● Data to process:
====================

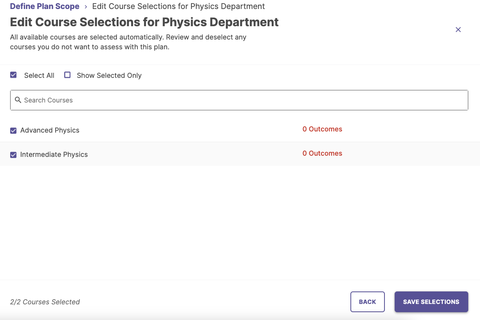480x320 pixels.
Task: Enable Show Selected Only
Action: 67,75
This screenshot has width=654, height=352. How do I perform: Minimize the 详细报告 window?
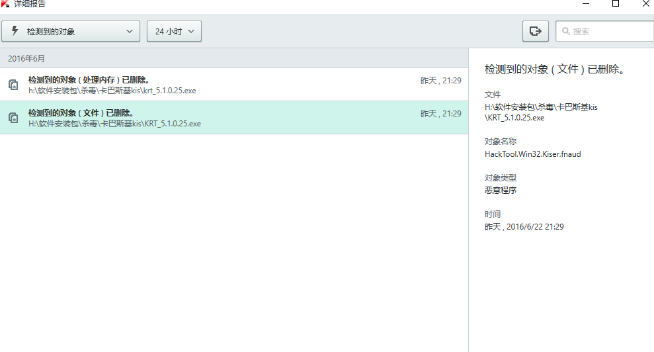(x=585, y=4)
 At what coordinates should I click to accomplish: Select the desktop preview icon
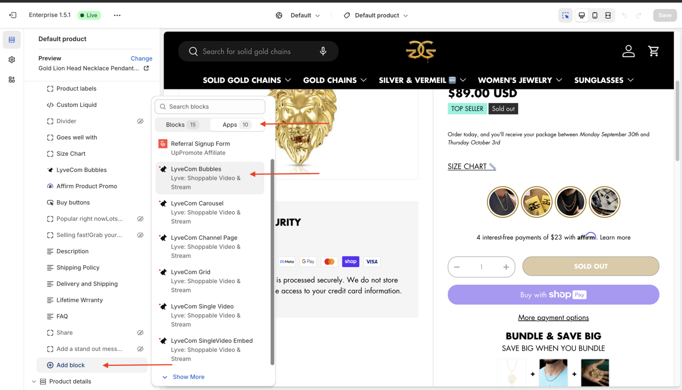[581, 15]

====================

● What the exercise asks: Repeat exactly the lines above, starting at the one that contains "This screenshot has" and stopping at the last line of the entries, and leave out the pictures.

● Exercise output:
This screenshot has width=654, height=352. How do I perform: Minimize the 详细报告 window?
(x=585, y=4)
 At what coordinates should I click to accomplish: Select the desktop preview icon
[581, 15]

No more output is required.